Last year, Freddie Mac estimated the nation’s housing supply deficit at 3.8 million units, up from 2.5 million in 2018. Other analysts come up with different figures, but pretty much everyone agrees that the country hasn’t been building nearly enough homes to keep up with demand, especially for middle and lower-income families. The failure to build those units is the single biggest contributor to the affordability crisis that in recent years has spread from a few coastal cities to a much larger swath of the country.

Sam Khater, Freddie Mac’s chief economist, said there was an irony to what’s happening right now: The Federal Reserve is trying to snuff out inflation by increasing interest rates, which is leading to a pullback in construction, which will make housing even less affordable down the road. In a sense, policymakers are solving the immediate cost-of-living crisis (inflation) by making the longer-run cost-of-living crisis (housing) even worse.

“It’s an unintended consequence,” Mr. Khater said.

The housing market has responded so quickly to the Fed’s actions because it is built on debt, making it ultrasensitive to interest rates. Builders borrow money to build new homes, then sell them to buyers who, for the most part, borrow 80 percent or more of the home’s cost. When banks pull back on credit by raising monthly borrowing costs, it causes buyers and builders to retreat for different versions of the same reason, which is the fear they will be left with property they can no longer afford and might be worth less than they paid for it to boot.

The slowdown in homebuilding wouldn’t have such a significant effect on the nation’s overall housing supply if builders could quickly adjust to demand, making up for the recessionary shortages during boom times. But they can’t: Housing is a hugely fragmented industry of mostly independent companies that includes developers that spend decades turning raw land into parcels that can be built upon and subcontractors that hire laborers by the hour. The system works fine when demand is strong, but deteriorates with even a modest sign of trouble and can take years to restart, creating a backlog that gets deeper each time building slows.

“It’s much easier to turn it off than to turn it on,” Mr. Palacios said.
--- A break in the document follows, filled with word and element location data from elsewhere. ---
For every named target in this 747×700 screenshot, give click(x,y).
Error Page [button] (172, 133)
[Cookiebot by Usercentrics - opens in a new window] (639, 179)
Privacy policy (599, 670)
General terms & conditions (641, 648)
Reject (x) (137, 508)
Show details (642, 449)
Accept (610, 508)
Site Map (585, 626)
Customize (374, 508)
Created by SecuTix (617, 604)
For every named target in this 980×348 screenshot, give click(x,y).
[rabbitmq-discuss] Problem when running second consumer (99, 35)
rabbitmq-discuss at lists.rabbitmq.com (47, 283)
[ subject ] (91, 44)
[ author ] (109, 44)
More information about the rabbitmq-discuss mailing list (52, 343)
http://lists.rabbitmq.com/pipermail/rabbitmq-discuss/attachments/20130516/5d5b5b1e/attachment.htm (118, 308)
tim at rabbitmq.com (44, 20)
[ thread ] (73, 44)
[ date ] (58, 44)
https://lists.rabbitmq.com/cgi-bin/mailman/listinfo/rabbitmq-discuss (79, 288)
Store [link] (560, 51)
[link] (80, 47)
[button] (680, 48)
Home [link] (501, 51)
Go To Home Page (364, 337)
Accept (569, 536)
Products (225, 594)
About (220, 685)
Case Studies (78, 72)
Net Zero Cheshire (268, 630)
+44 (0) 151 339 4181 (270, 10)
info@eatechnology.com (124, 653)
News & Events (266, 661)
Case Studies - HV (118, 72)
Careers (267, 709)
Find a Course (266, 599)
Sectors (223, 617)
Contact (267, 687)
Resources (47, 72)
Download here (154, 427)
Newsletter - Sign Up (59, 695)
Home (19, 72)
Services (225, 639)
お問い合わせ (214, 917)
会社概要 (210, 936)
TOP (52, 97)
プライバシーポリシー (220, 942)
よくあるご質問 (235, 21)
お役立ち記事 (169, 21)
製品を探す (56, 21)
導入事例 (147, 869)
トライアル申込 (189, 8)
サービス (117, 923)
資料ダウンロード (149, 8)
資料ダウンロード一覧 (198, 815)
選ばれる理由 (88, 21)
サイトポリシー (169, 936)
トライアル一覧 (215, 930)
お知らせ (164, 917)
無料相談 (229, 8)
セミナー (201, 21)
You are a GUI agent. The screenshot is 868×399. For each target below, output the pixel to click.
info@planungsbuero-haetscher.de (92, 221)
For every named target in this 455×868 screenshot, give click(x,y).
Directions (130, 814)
The collapse of the housing market during the Great Recession put many smaller home builders out of business, and left the ones that survived extremely cautious. Housing starts cratered to 554,000 in 2009 from 2.1 million in 2005, then barely recovered, even as demand steadily grew. Only in the past couple years did developers finally start building at something close to their pre-bubble pace — only to slam on the brakes now that rates are rising.